→ Brief:
Please copy each line below that contains the word "computer".

Saved entries:
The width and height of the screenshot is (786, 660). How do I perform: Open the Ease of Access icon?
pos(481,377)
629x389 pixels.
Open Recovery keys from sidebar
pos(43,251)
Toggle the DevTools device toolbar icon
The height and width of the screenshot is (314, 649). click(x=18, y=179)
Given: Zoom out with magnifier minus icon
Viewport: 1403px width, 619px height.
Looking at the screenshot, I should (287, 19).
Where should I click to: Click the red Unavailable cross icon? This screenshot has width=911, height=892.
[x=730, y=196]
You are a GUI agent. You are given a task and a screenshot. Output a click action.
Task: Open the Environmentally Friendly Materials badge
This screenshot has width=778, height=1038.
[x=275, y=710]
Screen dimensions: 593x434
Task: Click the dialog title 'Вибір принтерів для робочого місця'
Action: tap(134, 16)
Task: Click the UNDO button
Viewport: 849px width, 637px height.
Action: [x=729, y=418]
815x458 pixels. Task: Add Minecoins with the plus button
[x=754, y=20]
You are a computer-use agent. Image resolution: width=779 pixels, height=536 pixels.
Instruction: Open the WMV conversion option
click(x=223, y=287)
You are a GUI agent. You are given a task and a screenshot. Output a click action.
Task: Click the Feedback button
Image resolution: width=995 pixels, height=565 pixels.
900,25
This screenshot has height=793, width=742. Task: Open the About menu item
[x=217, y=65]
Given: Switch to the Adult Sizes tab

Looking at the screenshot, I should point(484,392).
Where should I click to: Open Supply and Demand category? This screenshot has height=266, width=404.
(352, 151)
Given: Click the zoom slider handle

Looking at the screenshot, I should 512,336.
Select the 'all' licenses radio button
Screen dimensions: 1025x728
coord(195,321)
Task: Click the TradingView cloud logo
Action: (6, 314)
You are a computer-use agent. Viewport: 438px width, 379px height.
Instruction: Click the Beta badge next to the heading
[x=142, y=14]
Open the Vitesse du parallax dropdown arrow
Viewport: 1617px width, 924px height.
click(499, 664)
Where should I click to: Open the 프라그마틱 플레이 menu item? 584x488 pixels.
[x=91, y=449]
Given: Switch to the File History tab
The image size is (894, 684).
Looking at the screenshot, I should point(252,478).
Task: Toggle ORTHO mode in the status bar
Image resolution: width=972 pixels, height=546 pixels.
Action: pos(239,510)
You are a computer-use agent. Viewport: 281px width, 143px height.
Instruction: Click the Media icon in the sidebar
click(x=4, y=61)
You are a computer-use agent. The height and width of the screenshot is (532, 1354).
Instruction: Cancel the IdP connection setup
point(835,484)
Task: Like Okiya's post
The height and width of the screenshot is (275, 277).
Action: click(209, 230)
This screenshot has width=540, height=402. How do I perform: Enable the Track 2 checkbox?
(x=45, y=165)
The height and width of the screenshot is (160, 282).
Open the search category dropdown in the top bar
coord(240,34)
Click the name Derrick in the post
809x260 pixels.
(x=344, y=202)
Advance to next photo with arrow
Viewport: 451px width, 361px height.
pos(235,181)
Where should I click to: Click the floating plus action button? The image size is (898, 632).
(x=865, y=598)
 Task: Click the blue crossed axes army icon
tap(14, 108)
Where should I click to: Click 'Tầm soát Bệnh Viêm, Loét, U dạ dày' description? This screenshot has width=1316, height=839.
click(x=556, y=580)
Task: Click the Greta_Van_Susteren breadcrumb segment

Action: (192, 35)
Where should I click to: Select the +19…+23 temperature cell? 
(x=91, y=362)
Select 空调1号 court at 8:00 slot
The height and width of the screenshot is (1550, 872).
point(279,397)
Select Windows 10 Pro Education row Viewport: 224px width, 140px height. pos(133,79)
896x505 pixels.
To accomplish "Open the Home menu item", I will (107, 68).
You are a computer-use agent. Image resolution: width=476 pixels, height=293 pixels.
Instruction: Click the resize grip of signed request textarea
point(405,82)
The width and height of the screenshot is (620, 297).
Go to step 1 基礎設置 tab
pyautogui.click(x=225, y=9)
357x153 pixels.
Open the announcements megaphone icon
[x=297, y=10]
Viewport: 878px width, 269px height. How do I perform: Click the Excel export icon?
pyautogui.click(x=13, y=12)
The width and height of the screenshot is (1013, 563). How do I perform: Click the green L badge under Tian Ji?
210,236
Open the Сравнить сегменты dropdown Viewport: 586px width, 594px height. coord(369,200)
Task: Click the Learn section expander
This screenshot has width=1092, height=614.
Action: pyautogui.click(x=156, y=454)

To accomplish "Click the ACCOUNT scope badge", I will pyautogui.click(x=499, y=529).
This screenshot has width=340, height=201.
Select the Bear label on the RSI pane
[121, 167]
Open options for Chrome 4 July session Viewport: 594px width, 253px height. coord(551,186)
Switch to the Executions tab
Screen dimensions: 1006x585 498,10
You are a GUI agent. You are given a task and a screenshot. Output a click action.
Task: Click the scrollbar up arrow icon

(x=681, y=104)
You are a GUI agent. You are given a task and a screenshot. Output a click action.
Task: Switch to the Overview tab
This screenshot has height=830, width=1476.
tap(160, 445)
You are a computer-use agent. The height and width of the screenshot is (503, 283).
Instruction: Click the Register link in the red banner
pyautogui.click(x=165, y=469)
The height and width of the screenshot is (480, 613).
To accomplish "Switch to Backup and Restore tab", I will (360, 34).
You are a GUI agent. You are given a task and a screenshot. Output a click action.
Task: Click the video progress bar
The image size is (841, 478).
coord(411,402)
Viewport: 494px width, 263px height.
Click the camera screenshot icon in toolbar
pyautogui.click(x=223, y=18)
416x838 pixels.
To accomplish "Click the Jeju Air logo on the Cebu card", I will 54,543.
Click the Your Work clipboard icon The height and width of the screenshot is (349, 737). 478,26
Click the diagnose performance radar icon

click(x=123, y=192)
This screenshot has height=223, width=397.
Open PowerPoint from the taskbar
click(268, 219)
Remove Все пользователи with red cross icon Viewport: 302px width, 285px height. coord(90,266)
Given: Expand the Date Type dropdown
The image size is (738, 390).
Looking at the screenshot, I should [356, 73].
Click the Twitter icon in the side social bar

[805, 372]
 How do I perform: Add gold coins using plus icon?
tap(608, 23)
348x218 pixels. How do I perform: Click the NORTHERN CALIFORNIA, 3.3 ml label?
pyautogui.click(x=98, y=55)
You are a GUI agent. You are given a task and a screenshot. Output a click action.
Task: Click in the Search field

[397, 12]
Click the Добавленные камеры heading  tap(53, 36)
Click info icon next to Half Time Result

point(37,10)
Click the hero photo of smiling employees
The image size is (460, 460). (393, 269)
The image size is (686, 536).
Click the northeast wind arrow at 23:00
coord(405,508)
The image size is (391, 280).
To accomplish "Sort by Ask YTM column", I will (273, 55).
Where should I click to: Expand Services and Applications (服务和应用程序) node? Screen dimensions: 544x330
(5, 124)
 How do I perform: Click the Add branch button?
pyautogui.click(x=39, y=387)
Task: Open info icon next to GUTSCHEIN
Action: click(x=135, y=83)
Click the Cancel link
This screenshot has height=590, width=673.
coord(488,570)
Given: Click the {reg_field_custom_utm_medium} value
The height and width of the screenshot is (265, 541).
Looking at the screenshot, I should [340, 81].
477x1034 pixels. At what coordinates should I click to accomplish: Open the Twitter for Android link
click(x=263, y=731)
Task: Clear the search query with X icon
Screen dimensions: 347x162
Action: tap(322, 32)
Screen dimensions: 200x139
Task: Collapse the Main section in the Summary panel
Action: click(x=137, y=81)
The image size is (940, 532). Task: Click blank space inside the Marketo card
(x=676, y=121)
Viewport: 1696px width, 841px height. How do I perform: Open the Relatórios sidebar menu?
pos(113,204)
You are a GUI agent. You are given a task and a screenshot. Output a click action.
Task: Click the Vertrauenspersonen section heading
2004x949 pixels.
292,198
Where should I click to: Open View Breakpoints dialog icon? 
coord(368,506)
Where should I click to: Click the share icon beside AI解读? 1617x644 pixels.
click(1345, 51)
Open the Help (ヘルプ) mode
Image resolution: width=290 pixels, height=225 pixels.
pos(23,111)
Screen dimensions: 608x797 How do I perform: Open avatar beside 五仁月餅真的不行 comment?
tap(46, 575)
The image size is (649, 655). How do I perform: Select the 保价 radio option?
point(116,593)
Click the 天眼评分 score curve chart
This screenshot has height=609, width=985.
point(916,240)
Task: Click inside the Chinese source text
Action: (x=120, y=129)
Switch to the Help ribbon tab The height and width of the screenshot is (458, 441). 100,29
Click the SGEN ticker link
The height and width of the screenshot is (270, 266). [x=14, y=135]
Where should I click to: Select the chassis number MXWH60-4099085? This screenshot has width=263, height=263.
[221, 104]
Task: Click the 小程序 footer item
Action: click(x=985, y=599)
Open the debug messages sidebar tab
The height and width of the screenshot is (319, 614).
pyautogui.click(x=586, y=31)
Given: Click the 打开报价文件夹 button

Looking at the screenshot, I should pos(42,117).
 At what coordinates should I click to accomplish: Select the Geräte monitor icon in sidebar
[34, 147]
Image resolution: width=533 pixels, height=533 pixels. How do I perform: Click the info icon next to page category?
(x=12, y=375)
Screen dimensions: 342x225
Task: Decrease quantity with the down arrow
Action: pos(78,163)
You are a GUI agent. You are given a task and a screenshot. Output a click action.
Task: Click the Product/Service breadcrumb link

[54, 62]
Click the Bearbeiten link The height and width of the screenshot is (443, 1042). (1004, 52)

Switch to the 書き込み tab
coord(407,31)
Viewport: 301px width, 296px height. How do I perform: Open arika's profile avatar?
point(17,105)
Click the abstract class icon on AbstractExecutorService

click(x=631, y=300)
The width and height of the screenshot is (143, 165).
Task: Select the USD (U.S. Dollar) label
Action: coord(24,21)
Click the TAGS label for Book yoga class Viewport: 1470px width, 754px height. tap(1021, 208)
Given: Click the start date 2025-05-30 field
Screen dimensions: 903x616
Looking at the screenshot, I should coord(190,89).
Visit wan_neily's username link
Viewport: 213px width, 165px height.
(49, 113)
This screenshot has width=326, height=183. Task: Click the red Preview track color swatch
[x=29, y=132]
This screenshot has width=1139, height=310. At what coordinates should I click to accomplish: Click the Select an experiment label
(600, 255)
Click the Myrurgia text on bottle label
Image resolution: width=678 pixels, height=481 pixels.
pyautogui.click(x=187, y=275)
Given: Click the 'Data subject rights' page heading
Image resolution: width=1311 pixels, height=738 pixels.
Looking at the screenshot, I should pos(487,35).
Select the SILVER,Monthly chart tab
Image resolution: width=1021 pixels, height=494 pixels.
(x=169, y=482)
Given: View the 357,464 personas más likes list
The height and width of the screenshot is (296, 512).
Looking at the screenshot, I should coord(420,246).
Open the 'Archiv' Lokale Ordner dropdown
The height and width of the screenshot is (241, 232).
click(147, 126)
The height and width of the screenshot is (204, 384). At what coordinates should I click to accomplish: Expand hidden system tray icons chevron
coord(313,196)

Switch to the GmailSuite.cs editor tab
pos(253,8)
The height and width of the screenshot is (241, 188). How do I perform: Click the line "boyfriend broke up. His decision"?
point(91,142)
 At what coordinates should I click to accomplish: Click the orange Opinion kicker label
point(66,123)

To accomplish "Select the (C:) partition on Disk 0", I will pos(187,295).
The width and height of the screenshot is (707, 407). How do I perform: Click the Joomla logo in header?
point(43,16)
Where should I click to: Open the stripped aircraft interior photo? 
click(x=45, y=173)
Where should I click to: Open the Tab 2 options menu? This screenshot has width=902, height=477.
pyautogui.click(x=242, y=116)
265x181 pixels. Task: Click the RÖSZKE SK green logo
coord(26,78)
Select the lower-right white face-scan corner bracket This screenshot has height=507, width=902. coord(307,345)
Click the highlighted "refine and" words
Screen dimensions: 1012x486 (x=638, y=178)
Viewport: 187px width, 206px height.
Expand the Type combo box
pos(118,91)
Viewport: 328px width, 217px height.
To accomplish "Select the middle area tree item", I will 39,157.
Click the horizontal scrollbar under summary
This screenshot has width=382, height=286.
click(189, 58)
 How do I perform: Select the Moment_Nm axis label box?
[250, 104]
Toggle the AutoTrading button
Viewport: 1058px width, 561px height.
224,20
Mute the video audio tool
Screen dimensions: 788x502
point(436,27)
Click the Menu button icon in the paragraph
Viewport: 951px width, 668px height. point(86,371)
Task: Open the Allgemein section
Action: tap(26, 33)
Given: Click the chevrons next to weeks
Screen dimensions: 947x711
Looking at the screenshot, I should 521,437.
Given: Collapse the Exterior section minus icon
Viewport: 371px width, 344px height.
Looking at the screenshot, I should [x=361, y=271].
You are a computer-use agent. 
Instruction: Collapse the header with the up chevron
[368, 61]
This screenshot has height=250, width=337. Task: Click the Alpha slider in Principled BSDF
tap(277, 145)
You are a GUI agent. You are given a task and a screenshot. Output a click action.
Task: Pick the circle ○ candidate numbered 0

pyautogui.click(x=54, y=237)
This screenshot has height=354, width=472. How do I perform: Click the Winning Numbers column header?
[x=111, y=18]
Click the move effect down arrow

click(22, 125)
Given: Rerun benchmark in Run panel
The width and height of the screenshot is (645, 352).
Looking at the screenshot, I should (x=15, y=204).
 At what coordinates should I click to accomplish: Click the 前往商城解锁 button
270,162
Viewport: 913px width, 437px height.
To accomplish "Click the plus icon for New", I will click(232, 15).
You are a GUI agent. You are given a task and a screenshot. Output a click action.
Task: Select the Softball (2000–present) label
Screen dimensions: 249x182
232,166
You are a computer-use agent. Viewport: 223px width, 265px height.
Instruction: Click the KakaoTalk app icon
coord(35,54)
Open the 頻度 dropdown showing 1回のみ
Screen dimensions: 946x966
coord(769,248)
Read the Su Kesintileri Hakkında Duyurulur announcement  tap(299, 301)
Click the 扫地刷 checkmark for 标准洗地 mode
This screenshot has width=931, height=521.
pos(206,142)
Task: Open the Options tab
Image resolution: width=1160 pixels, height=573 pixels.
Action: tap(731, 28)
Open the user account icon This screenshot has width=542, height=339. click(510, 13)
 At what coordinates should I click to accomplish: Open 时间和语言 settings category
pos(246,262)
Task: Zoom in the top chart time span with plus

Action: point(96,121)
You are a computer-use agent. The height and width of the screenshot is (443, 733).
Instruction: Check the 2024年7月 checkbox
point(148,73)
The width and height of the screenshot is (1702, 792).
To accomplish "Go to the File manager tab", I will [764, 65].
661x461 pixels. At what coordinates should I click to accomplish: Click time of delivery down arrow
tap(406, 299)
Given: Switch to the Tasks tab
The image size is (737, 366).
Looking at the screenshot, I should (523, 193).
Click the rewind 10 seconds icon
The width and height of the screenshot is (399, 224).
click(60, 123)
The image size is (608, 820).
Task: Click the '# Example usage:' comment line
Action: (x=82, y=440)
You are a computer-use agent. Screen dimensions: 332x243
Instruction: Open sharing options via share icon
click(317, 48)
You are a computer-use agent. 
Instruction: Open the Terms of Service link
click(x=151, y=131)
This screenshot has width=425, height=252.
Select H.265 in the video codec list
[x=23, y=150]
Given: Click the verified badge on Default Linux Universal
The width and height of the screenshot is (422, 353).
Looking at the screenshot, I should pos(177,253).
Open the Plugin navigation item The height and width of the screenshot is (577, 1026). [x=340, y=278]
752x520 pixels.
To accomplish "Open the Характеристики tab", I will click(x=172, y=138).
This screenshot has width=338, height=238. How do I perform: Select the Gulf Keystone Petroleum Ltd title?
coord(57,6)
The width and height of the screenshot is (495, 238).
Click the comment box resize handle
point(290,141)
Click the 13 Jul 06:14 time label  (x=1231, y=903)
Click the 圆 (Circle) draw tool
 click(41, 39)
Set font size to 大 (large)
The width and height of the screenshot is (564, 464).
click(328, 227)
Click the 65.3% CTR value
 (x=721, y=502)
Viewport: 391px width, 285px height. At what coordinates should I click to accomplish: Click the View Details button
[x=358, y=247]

→ Response area:
You are a computer-use agent. Image resolution: width=779 pixels, height=536 pixels.
You are a computer-use agent. Viewport: 438px width, 379px height.
You are a computer-use agent. Viewport: 281px width, 143px height.
You are a computer-use agent. The height and width of the screenshot is (532, 1354).
You are a computer-use agent. Image resolution: width=476 pixels, height=293 pixels.
You are a computer-use agent. The height and width of the screenshot is (503, 283).
You are a computer-use agent. 
You are a computer-use agent. Viewport: 223px width, 265px height.
You are a computer-use agent. The height and width of the screenshot is (443, 733).
You are a computer-use agent. Screen dimensions: 332x243
You are a computer-use agent. 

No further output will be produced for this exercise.